**Data to use**.
───

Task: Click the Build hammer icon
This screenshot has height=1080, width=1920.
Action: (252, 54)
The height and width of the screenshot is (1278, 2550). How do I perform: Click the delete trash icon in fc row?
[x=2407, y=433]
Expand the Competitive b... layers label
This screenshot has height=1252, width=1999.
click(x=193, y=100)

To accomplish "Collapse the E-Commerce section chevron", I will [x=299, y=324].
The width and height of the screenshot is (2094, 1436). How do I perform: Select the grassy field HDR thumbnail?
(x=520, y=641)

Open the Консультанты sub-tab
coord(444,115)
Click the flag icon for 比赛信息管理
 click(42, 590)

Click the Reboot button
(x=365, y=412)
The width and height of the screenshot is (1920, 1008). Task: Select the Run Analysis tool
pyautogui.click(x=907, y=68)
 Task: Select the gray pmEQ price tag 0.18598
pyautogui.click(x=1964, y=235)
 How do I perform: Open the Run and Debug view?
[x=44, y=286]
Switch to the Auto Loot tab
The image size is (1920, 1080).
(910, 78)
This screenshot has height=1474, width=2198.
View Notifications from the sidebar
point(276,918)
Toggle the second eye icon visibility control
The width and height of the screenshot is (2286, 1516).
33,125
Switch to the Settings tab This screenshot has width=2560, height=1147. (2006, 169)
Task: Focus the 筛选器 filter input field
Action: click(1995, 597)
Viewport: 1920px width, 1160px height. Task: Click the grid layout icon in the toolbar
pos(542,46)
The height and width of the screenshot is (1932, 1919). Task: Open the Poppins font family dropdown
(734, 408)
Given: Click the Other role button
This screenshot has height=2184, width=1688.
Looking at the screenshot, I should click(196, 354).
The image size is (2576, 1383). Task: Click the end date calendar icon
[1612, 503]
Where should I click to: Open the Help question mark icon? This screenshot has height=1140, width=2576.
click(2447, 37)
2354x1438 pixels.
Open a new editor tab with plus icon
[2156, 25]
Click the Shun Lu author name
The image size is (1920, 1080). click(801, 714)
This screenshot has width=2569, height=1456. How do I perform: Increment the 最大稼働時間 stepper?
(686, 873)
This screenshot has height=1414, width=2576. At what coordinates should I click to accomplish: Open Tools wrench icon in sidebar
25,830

───

**Work task**.
Every line above is to be transcribed exactly.

**Response for this exercise**.
Task: Click the Build hammer icon
This screenshot has height=1080, width=1920.
Action: (252, 54)
The height and width of the screenshot is (1278, 2550). How do I perform: Click the delete trash icon in fc row?
[x=2407, y=433]
Expand the Competitive b... layers label
This screenshot has height=1252, width=1999.
click(x=193, y=100)

To accomplish "Collapse the E-Commerce section chevron", I will [x=299, y=324].
The width and height of the screenshot is (2094, 1436). How do I perform: Select the grassy field HDR thumbnail?
(x=520, y=641)

Open the Консультанты sub-tab
coord(444,115)
Click the flag icon for 比赛信息管理
 click(42, 590)

Click the Reboot button
(x=365, y=412)
The width and height of the screenshot is (1920, 1008). Task: Select the Run Analysis tool
pyautogui.click(x=907, y=68)
 Task: Select the gray pmEQ price tag 0.18598
pyautogui.click(x=1964, y=235)
 How do I perform: Open the Run and Debug view?
[x=44, y=286]
Switch to the Auto Loot tab
The image size is (1920, 1080).
(910, 78)
This screenshot has height=1474, width=2198.
View Notifications from the sidebar
point(276,918)
Toggle the second eye icon visibility control
The width and height of the screenshot is (2286, 1516).
33,125
Switch to the Settings tab This screenshot has width=2560, height=1147. (2006, 169)
Task: Focus the 筛选器 filter input field
Action: click(1995, 597)
Viewport: 1920px width, 1160px height. Task: Click the grid layout icon in the toolbar
pos(542,46)
The height and width of the screenshot is (1932, 1919). Task: Open the Poppins font family dropdown
(734, 408)
Given: Click the Other role button
This screenshot has height=2184, width=1688.
Looking at the screenshot, I should click(196, 354).
The image size is (2576, 1383). Task: Click the end date calendar icon
[1612, 503]
Where should I click to: Open the Help question mark icon? This screenshot has height=1140, width=2576.
click(2447, 37)
2354x1438 pixels.
Open a new editor tab with plus icon
[2156, 25]
Click the Shun Lu author name
The image size is (1920, 1080). click(801, 714)
This screenshot has width=2569, height=1456. How do I perform: Increment the 最大稼働時間 stepper?
(686, 873)
This screenshot has height=1414, width=2576. At what coordinates should I click to accomplish: Open Tools wrench icon in sidebar
25,830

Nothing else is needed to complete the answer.